Ranked by Forbes as one of the world’s best employers, Cognizant is a multinational technology company that provides business consulting, information technology and outsourcing services. They, in collaboration with the New York office of M Moser Associates, a large workplace design company, hired Mixed Media Concepts (Middlesex, NJ) to refine, print and install wall, column and glass graphics for Cognizant’s new office space. “We came in there and helped make it a reality — took it from their 2D design to three dimensional,” said Mixed Media’s owner/graphic artist Nick Basile.

Basile works with a lot of marketing firms and acknowledges that they design some amazing stuff. “But we always have to come back and revisit their designs and make some alterations,” he said. “It looks great; they have them all stacked out as flat panels that have all these vertical lines meet up edge-to-edge. But they don’t realize how that works wrapping around something.”

For example, Cognizant had developed an arrow design for the columns, but Mixed Media had to rework the design to print correctly and for proper alignment. Adding to this, Basile said he found out that on site in the construction world, “anything from 1/2 to 3/4 in. is acceptable.” Getting all this highly complex artwork to line up around corners and on curved surfaces was one of the greater challenges of this project.

Mixed Media Concepts adjusted the designs from M Moser Associates to fit the actual spaces.

Mixed Media Concepts adjusted the designs from M Moser Associates to fit the actual spaces.

FROM DUSTED TO FROSTED

Another difficulty was working on an active construction site for the first time. “Every day everything changed,” Basile said, adding, “One part of the building that should have been done, wasn’t done. So then we had to regroup and pull a whole other set of graphics for a different area of the building.” Even if the part of the building had been completed, an excessive amount of cleaning was required each day. Mixed Media found themselves applying finished film to glass amid dust and “everything else in the atmosphere,” Basile said.

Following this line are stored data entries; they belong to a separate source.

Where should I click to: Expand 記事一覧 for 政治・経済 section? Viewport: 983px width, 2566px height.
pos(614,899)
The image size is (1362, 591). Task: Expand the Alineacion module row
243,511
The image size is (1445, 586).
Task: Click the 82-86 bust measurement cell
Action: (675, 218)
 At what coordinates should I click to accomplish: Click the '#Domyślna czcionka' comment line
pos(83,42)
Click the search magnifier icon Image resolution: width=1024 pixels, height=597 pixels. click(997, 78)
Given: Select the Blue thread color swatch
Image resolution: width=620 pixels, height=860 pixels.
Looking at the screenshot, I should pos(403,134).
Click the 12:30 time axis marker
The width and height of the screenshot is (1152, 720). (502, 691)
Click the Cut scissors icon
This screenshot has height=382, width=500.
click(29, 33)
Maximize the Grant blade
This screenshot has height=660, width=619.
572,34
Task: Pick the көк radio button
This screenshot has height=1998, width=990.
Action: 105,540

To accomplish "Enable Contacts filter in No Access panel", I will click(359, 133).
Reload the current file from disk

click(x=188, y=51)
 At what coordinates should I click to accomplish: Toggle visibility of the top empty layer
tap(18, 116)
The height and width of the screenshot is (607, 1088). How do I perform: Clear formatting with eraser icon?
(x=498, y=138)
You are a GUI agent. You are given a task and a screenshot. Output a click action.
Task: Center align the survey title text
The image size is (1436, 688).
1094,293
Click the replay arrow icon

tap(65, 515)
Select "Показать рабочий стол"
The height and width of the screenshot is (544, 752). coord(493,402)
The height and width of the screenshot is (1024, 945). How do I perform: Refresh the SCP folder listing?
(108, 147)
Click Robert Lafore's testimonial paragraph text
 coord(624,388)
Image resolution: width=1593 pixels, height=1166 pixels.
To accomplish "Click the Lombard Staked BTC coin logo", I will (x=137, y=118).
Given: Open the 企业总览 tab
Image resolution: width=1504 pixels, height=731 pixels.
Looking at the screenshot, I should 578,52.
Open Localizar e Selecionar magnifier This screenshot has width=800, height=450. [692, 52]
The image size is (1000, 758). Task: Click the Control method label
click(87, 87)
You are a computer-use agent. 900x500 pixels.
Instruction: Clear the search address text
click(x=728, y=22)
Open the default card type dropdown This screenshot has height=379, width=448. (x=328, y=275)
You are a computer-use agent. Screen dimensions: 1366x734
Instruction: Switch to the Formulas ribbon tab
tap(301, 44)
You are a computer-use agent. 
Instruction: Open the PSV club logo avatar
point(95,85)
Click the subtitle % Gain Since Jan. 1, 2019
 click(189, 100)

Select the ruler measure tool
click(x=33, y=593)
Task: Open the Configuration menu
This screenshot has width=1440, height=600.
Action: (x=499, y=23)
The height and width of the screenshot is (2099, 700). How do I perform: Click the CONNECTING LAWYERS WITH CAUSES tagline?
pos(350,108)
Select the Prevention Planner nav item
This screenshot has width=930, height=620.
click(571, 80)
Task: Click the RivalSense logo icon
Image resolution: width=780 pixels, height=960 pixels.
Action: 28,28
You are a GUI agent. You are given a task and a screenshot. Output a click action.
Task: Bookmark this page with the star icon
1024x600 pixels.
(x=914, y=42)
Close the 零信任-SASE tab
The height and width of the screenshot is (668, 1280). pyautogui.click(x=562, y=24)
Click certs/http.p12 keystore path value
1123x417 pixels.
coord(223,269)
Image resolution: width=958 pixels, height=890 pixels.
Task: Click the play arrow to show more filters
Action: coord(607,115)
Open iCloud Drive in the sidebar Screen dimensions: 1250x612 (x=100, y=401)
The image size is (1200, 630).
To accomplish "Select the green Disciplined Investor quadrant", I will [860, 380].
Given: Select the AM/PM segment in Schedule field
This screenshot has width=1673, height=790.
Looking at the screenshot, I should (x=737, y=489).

Change played a part in the material to be applied to the glass surfaces as well. Originally, M Moser had specified 3M’s 7725SE-314 Dusted Crystal, but they also wanted printed graphics that were semi-transparent, so Mixed Media produced a sample using 3M IJ8150 Optically Clear. “Cognizant didn’t like how the clear sections of the graphic didn’t match the finish of the dusted crystal,” Basile said. “That’s where the Mactac [IMAGin Bfree Frosted Window Film] came in, because it’s printable [and with it] they had the same edged finish instead of a clear band on the window.”

Basile’s team made numerous trips to the client’s new office where they applied different samples and parts of their design to blank glass walls so Cognizant could get a feel for the look and approve the color proofing. “Cognizant is very specific about their branding and their Pantone colors,” Basile said. “And working on the different materials — going from an optically clear to a frosted film that doesn’t have a true white — it was a bit of a challenge making sure that the color matched across all medias.”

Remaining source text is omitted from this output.